Pigeons plague Jim Alston

Jim Alston runs 243ha at Manor Farm, Calthorpe, north Norfolk, and at Calibre Farming looks after arable operations on another 500ha. The light to medium soils grow potatoes, cereals and sugar beet.

One thing we are getting very good at is feeding pigeons. To ensure they don’t go hungry in winter we provide oilseed rape, which is followed in spring by a nice diet of peas. We then offer beet leaf salad to see the birds through to tea-time when cereals ripen and any weak spot in the canopy is exploited.

Whether it is because more oilseed rape is being grown in this area or they are migrating from the continent I don’t know. But the increase in pigeon numbers over the past two years has been so significant that crops previously unaffected, such as beet, now find themselves coming under pressure.

The pigeon day organised in February, where the idea was to get as many guns as possible into the woods at the same time, needs re-invigorating with possibly a second day added later in the year.

I also think co-ordinated efforts are needed to indentify the best techniques to pull back the numbers of this most voracious of pests.

We had the judges for the Aylsham Show farm competition here this week and I think they found the visit a little more invigorating than they expected. I had them walking around the farm instead of moving by vehicle.

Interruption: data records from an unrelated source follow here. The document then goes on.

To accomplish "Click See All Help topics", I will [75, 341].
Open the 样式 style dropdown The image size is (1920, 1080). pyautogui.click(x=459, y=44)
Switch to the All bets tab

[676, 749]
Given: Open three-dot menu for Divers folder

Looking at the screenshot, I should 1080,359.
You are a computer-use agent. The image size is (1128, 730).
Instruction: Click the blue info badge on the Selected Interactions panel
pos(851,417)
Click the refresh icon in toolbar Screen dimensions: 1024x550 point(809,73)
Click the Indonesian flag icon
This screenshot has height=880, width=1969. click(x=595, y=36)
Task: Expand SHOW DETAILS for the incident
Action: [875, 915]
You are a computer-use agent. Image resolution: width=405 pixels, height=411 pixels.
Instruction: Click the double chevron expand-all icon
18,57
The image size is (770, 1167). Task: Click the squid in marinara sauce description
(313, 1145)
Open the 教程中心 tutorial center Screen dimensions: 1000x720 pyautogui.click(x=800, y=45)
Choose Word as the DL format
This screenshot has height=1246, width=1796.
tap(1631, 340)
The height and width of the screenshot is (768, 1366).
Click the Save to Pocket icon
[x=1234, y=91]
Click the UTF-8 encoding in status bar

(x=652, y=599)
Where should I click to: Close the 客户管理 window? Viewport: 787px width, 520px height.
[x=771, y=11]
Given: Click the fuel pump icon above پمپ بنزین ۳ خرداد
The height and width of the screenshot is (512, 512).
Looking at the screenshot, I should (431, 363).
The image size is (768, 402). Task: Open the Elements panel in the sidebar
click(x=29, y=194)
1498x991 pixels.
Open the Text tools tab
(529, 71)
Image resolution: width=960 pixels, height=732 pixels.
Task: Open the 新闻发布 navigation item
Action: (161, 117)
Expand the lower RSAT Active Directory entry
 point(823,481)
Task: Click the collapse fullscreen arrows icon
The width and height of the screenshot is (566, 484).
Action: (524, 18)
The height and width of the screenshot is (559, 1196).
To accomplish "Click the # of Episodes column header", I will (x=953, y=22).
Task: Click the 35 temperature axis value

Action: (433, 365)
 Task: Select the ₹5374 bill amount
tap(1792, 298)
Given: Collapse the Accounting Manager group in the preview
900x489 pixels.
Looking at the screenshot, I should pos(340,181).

Unfortunately, they were not so worn out that they could not hit me with some awkward questions, and the state of my late drilled potato crop was never going to impress a leading Nottinghamshire potato grower.

The good thing about this competition is that you get a clean farmyard and are forced to think a little harder about what you do. The downside is that I have not been doing it long enough not to worry about what the judges will think.